TASK GOAL> Return the records below character for character.

Excerpts from a dataset>
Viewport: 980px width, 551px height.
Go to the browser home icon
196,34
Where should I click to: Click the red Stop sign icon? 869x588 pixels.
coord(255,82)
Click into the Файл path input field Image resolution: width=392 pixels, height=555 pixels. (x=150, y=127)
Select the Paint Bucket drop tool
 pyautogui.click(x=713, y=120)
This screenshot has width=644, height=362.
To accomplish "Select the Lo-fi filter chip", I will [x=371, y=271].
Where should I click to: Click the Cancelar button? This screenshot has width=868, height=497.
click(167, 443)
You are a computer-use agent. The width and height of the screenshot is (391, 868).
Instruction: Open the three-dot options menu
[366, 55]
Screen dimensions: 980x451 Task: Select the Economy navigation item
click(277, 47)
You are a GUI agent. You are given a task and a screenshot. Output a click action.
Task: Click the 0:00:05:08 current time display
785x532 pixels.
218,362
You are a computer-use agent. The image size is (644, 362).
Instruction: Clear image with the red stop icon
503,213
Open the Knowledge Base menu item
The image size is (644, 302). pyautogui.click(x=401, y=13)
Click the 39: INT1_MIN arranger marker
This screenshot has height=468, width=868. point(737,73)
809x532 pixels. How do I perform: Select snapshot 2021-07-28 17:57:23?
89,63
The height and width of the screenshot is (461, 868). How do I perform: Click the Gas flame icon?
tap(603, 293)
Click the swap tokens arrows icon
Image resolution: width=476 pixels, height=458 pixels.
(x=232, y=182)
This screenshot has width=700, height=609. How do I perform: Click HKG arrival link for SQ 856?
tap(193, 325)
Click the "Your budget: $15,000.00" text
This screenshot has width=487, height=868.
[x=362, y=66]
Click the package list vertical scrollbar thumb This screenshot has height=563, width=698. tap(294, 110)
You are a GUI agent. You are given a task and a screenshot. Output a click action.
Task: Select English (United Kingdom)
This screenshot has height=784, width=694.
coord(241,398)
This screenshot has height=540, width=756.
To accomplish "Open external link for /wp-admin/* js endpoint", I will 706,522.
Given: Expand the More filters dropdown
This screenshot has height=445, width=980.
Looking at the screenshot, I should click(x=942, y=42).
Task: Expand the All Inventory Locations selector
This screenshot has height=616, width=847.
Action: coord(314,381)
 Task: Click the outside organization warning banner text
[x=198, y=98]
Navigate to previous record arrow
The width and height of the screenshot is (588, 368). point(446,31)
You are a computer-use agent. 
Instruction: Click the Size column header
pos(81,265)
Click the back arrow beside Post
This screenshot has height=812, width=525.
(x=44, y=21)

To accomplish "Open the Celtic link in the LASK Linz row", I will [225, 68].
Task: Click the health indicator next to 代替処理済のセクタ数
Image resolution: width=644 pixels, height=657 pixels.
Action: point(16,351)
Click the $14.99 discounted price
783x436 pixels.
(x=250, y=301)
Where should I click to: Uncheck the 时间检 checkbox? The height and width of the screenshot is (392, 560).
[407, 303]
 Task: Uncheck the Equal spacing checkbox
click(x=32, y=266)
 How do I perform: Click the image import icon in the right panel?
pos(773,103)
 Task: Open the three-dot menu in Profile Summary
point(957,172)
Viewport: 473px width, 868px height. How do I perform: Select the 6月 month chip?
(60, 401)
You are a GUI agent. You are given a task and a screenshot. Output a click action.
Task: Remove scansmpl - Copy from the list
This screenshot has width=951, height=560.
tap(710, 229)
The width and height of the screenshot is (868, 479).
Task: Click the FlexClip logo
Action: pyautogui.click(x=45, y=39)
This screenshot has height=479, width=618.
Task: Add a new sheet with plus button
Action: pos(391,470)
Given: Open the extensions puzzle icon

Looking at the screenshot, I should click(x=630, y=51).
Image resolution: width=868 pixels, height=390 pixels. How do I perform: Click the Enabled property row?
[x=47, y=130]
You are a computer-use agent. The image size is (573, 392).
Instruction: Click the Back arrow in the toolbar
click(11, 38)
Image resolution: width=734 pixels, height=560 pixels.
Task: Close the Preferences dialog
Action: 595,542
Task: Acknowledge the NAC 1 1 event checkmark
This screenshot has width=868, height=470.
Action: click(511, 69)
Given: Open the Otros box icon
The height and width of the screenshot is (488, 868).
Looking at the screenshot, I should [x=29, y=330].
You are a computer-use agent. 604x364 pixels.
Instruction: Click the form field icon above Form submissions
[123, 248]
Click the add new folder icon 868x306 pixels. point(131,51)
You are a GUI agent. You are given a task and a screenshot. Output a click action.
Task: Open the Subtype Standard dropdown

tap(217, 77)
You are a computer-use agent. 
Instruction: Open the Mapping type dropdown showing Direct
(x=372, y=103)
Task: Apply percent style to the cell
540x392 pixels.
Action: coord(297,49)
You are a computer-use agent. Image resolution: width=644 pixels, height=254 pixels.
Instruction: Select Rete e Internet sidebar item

SOLUTION TO THE PROBLEM>
Viewport: 980px width, 551px height.
Go to the browser home icon
196,34
Where should I click to: Click the red Stop sign icon? 869x588 pixels.
coord(255,82)
Click into the Файл path input field Image resolution: width=392 pixels, height=555 pixels. (x=150, y=127)
Select the Paint Bucket drop tool
 pyautogui.click(x=713, y=120)
This screenshot has width=644, height=362.
To accomplish "Select the Lo-fi filter chip", I will [x=371, y=271].
Where should I click to: Click the Cancelar button? This screenshot has width=868, height=497.
click(167, 443)
You are a computer-use agent. The width and height of the screenshot is (391, 868).
Instruction: Open the three-dot options menu
[366, 55]
Screen dimensions: 980x451 Task: Select the Economy navigation item
click(277, 47)
You are a GUI agent. You are given a task and a screenshot. Output a click action.
Task: Click the 0:00:05:08 current time display
785x532 pixels.
218,362
You are a computer-use agent. The image size is (644, 362).
Instruction: Clear image with the red stop icon
503,213
Open the Knowledge Base menu item
The image size is (644, 302). pyautogui.click(x=401, y=13)
Click the 39: INT1_MIN arranger marker
This screenshot has height=468, width=868. point(737,73)
809x532 pixels. How do I perform: Select snapshot 2021-07-28 17:57:23?
89,63
The height and width of the screenshot is (461, 868). How do I perform: Click the Gas flame icon?
tap(603, 293)
Click the swap tokens arrows icon
Image resolution: width=476 pixels, height=458 pixels.
(x=232, y=182)
This screenshot has width=700, height=609. How do I perform: Click HKG arrival link for SQ 856?
tap(193, 325)
Click the "Your budget: $15,000.00" text
This screenshot has width=487, height=868.
[x=362, y=66]
Click the package list vertical scrollbar thumb This screenshot has height=563, width=698. tap(294, 110)
You are a GUI agent. You are given a task and a screenshot. Output a click action.
Task: Select English (United Kingdom)
This screenshot has height=784, width=694.
coord(241,398)
This screenshot has height=540, width=756.
To accomplish "Open external link for /wp-admin/* js endpoint", I will 706,522.
Given: Expand the More filters dropdown
This screenshot has height=445, width=980.
Looking at the screenshot, I should click(x=942, y=42).
Task: Expand the All Inventory Locations selector
This screenshot has height=616, width=847.
Action: coord(314,381)
 Task: Click the outside organization warning banner text
[x=198, y=98]
Navigate to previous record arrow
The width and height of the screenshot is (588, 368). point(446,31)
You are a computer-use agent. 
Instruction: Click the Size column header
pos(81,265)
Click the back arrow beside Post
This screenshot has height=812, width=525.
(x=44, y=21)

To accomplish "Open the Celtic link in the LASK Linz row", I will [225, 68].
Task: Click the health indicator next to 代替処理済のセクタ数
Image resolution: width=644 pixels, height=657 pixels.
Action: point(16,351)
Click the $14.99 discounted price
783x436 pixels.
(x=250, y=301)
Where should I click to: Uncheck the 时间检 checkbox? The height and width of the screenshot is (392, 560).
[407, 303]
 Task: Uncheck the Equal spacing checkbox
click(x=32, y=266)
 How do I perform: Click the image import icon in the right panel?
pos(773,103)
 Task: Open the three-dot menu in Profile Summary
point(957,172)
Viewport: 473px width, 868px height. How do I perform: Select the 6月 month chip?
(60, 401)
You are a GUI agent. You are given a task and a screenshot. Output a click action.
Task: Remove scansmpl - Copy from the list
This screenshot has width=951, height=560.
tap(710, 229)
The width and height of the screenshot is (868, 479).
Task: Click the FlexClip logo
Action: pyautogui.click(x=45, y=39)
This screenshot has height=479, width=618.
Task: Add a new sheet with plus button
Action: pos(391,470)
Given: Open the extensions puzzle icon

Looking at the screenshot, I should click(x=630, y=51).
Image resolution: width=868 pixels, height=390 pixels. How do I perform: Click the Enabled property row?
[x=47, y=130]
You are a computer-use agent. The image size is (573, 392).
Instruction: Click the Back arrow in the toolbar
click(11, 38)
Image resolution: width=734 pixels, height=560 pixels.
Task: Close the Preferences dialog
Action: 595,542
Task: Acknowledge the NAC 1 1 event checkmark
This screenshot has width=868, height=470.
Action: click(511, 69)
Given: Open the Otros box icon
The height and width of the screenshot is (488, 868).
Looking at the screenshot, I should [x=29, y=330].
You are a computer-use agent. 604x364 pixels.
Instruction: Click the form field icon above Form submissions
[123, 248]
Click the add new folder icon 868x306 pixels. point(131,51)
You are a GUI agent. You are given a task and a screenshot. Output a click action.
Task: Open the Subtype Standard dropdown

tap(217, 77)
You are a computer-use agent. 
Instruction: Open the Mapping type dropdown showing Direct
(x=372, y=103)
Task: Apply percent style to the cell
540x392 pixels.
Action: coord(297,49)
You are a computer-use agent. Image resolution: width=644 pixels, height=254 pixels.
Instruction: Select Rete e Internet sidebar item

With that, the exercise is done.